**Work task A**
Rewrite the discussion of exam question display starting at "I think one" and ending at "our current method.", replacing "student" with "learner".
**Work task B**
In the discussion of exam question display, what does exam_runestone require in addition to a userid and password?
**Work task C**
Write the next part of the discussion of exam question display, following on from its final sentence.

I think one key question here is whether the current mechanism we use for displaying the questions is the best way forward.
I think another very reasonable option would be to show all of the questions and allow the student to scroll through them. I think this has some advantages for longer exams as it lets the student scan the exam and plan their time a bit better. I don't particularly like our current approach as the screen jumps around too much as you go from question to question. That could probably be fixed with some CSS. And maybe there are other pedagogical advantages to our current method.
We could still use some visual styling cues to make it easy for students to see questions they have not yet answered.
In this case the start button would not just reveal the first question but would likely go to a new page where the questions are displayed.
I use the second option (show all questions) for the high-stakes assessments in a class I teach on Microprocessors. I think it helps students to read through all the questions, then start by answering the questions they're most confident in. To see this, use asee as the username and Brad's last name as the password.
To do this, I run a parallel web app called exam_runestone that requires an authentication code in addition to a userid/password, then provide this auth code only to TAs or online testing software (Honorlock -- yuck -- what we use at MSU). This helps to restrict access to students who should be actually taking the exam.
I understand the motivation behind requirement 2 (exam can be assembled through the assignment builder), but I wonder if this is realistic. A good high-stakes exam isn't just a jumble of questions pulled from a bank, but a document with (as mentioned earlier) figures referenced by multiple questions, subsections grouping relation content, etc. I wonder if instead we could offer a bank of pre-build exams, and/or use question randomization to increase the range of questions a single test can provide.

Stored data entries
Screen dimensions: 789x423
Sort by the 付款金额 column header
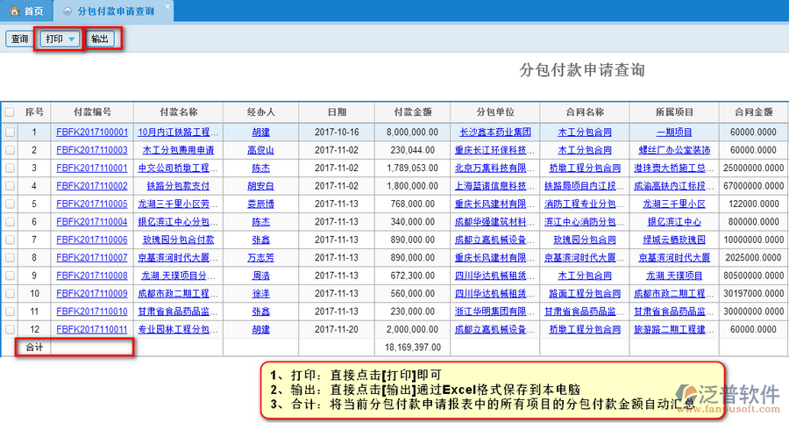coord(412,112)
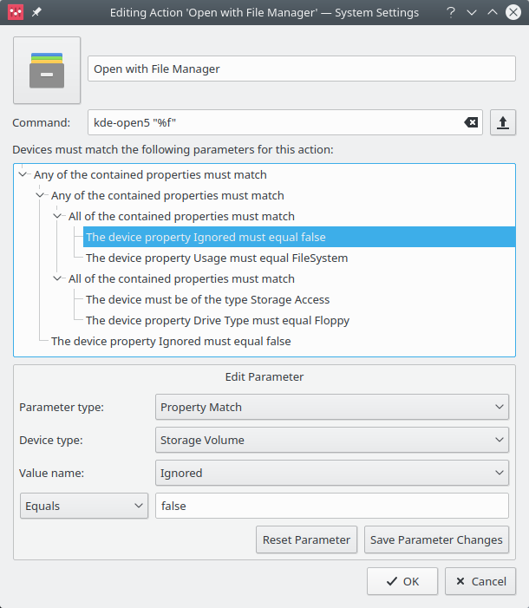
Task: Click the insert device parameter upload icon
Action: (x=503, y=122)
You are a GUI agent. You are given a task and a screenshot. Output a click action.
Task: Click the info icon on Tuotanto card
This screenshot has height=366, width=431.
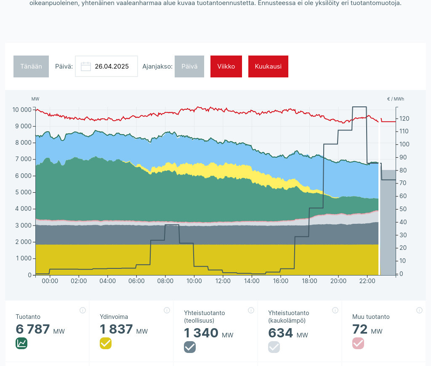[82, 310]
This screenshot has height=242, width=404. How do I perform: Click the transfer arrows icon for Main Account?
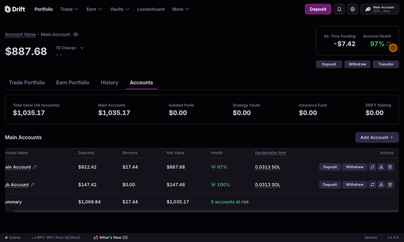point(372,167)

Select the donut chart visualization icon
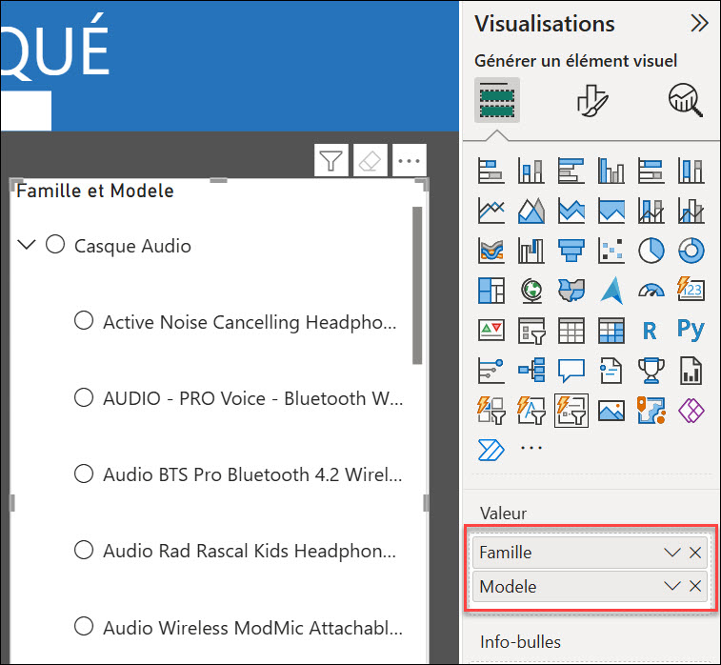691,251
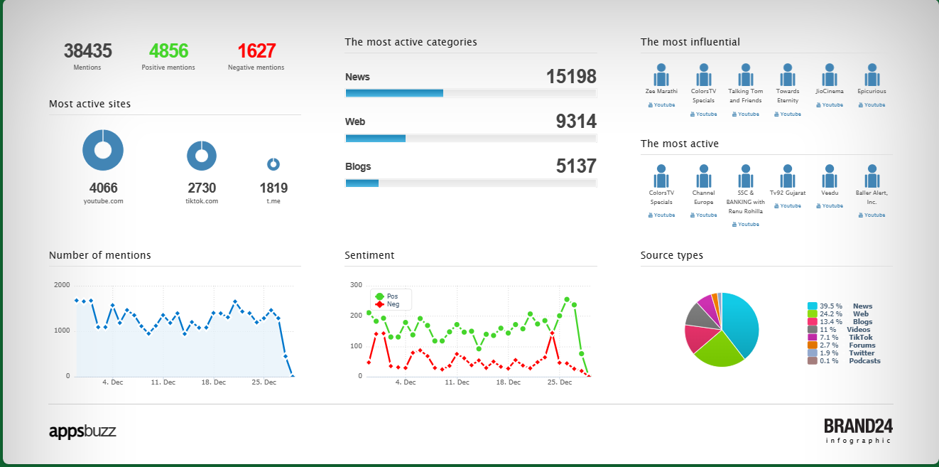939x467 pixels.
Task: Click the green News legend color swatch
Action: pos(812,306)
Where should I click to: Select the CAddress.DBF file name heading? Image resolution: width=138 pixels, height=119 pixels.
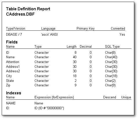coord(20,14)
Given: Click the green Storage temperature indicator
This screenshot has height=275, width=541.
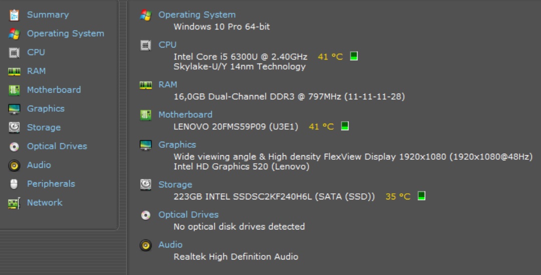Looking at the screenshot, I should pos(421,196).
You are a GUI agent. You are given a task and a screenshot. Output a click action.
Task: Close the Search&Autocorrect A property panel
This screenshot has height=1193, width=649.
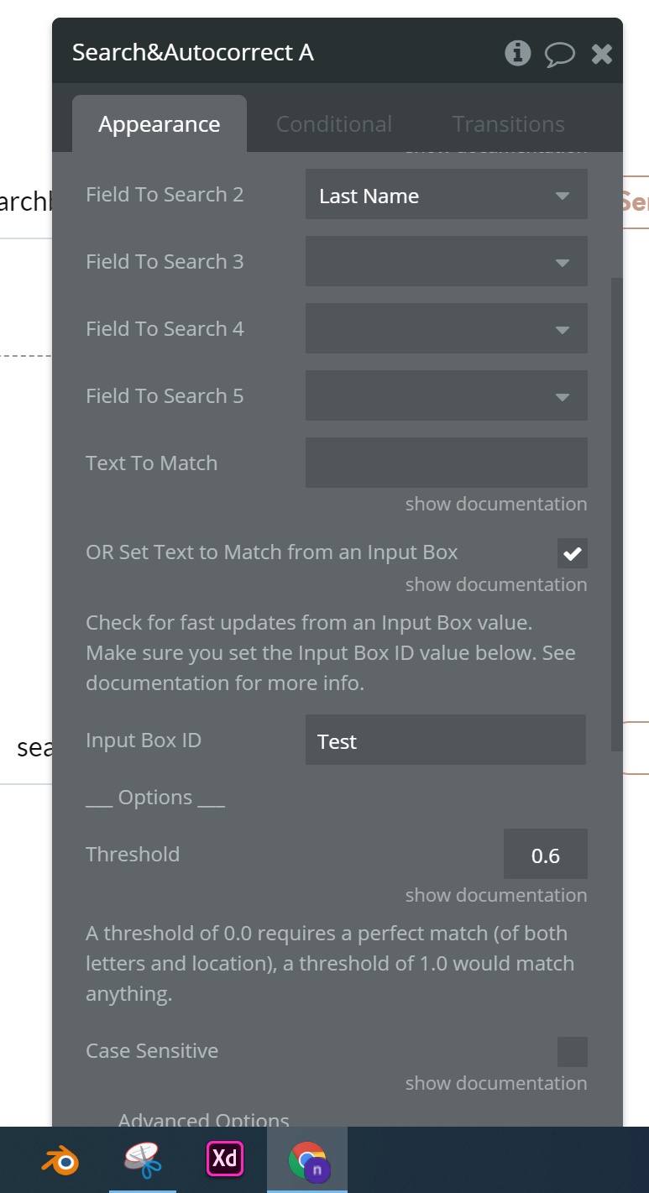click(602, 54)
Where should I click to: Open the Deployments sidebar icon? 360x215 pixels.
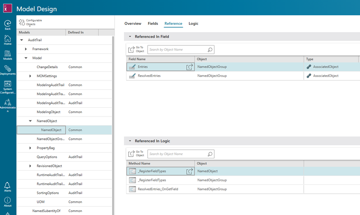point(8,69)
* * *
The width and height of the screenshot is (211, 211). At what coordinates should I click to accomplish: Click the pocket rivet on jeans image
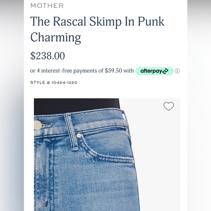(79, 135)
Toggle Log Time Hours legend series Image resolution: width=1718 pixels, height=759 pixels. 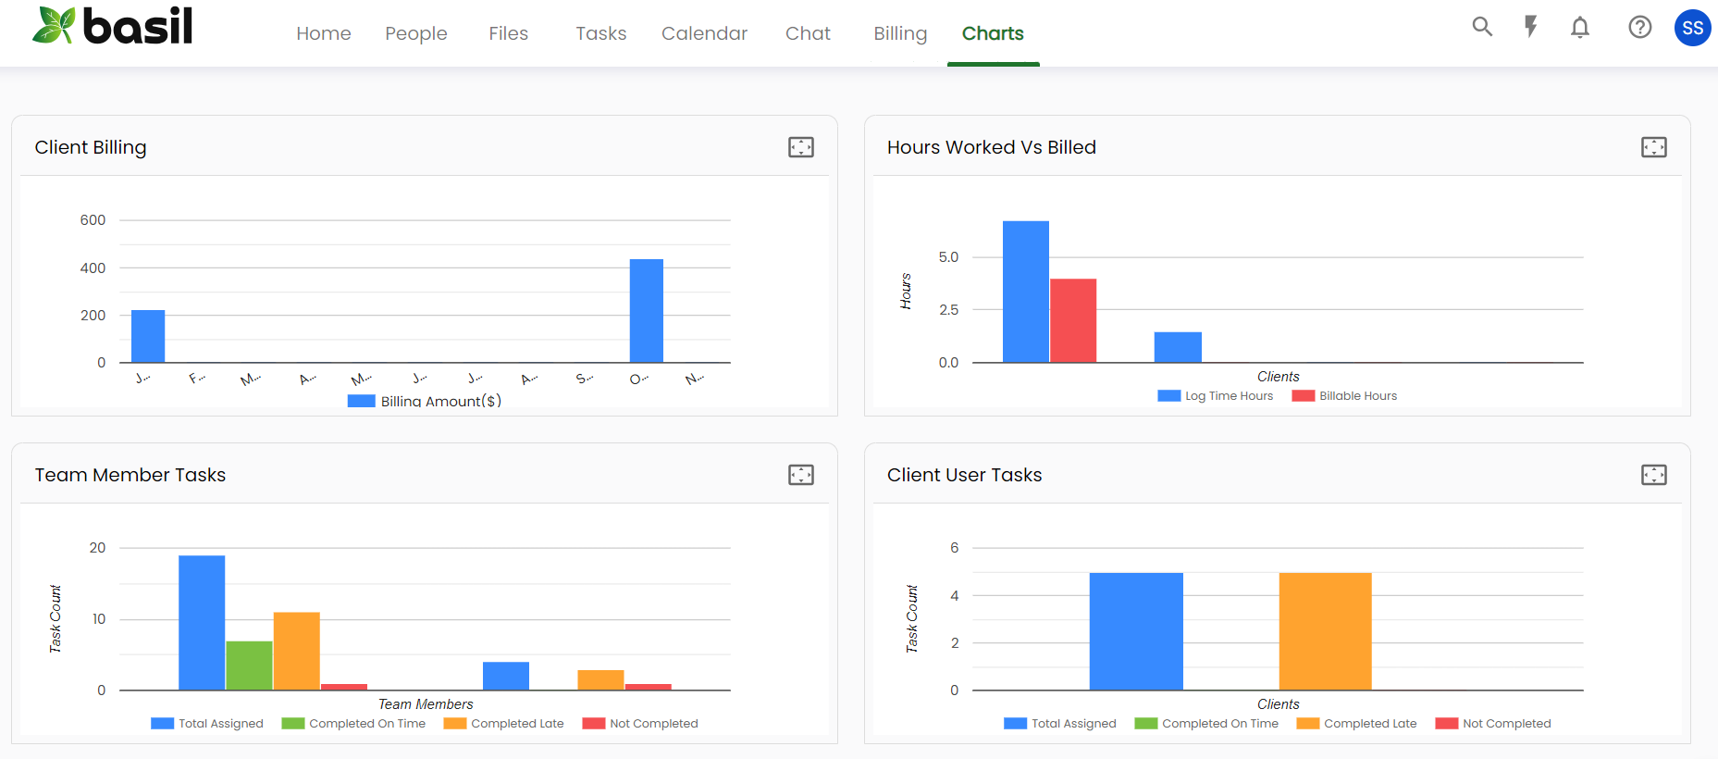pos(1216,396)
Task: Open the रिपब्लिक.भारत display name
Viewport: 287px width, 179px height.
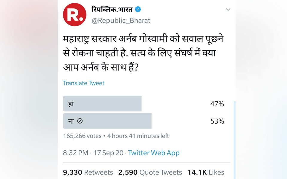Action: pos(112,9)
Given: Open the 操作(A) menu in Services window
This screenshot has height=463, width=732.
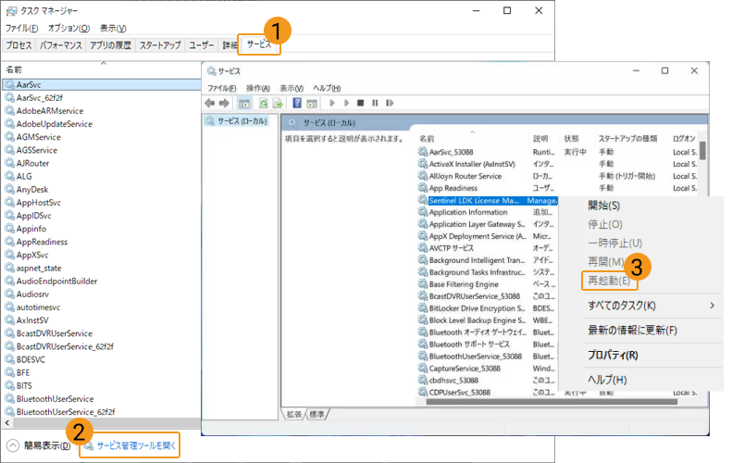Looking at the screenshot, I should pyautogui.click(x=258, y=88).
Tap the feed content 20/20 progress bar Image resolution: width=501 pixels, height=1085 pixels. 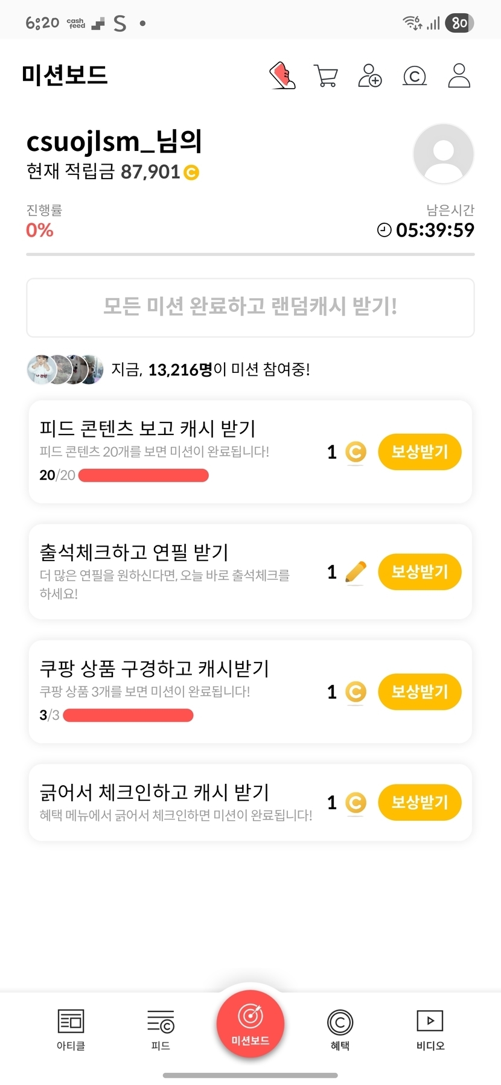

**Expected answer A**
I think one key question here is whether the current mechanism we use for displaying the questions is the best way forward.
I think another very reasonable option would be to show all of the questions and allow the learner to scroll through them. I think this has some advantages for longer exams as it lets the learner scan the exam and plan their time a bit better. I don't particularly like our current approach as the screen jumps around too much as you go from question to question. That could probably be fixed with some CSS. And maybe there are other pedagogical advantages to our current method.

**Expected answer B**
An authentication code.

**Expected answer C**
Another option would be to simplify authoring tests -- something I'd certainly like to work on with the rest of the team.
Currently this is how instructors are creating exams on Runestone using the assignment builder to choose (or write their own) questions for the exam.
Then they check the box that turns the assignment into a timed assessment.
It works, but it has the tradeoffs of presenting one question at a time. Which (in email) I have heard that others do prefer. More discussion on this is needed to arrive at a consensus I think.
I'd be happy to hear options/ideas around how we could simplify the authoring of exams.
My biggest concern is feature creep: a feature intended for low-stakes assessment (timed exams) is now being adopted for high-stakes assessment. In fact, I'd argue that most of Runestone isn't really set up for high-stakes assessment. While I'm sure people want to do high-stakes assessment, this looks to be a significant redesign to me. Is this where we should be putting our (limited) development resources?
Well, like it or not, this is what people are using the current timed assessment for.
- Many instructors are using it for midterms and finals
- This is the mechanism that the competency exams for Mich were built upon.
A high stakes assessment tool can be used for low stakes quizzes but not vice versa.
I feel like I have committed to making this work to some degree and owe it to Michigan to have a system that works for them. Also even for low stakes it is clear that Runestone is getting used in more upper level courses where many of our original assumptions do not hold. So I think that we need to adapt.
There are always competing priorities. If you think I'm ignoring something that should be more important we should talk about it.
Yikes! Scary -- a disaster waiting to happen. I didn't know it was adopted so widely. I think this goes way beyond your SOW you signed up for. One big cheating scandal would really damage adoption.
But, as you say, here we are.
I'm not sure its as dire as you make it out to be. The timed exam thing still has a big bold Beta label on it. The vast majority of our classes are quite small. The larger classes that are trying this know the limitations but are still happy to test the limits.
Also, that is why I am trying to be very very clear about what this redesign does and doesn't do. We all read in a lot or make a lot of assumptions about what or how things are supposed to work and what their limits are. So I want to make sure we are clear about it here.
The longer the pandemic lasts and students are in an online or hybrid mode the more important this becomes.
That's good to hear. Fewer disasters are better :). Possible discussion points:
- What does "secure" mean? Can it be achieved client-side, or only server side? For server-side, should we require an HTTPS connection?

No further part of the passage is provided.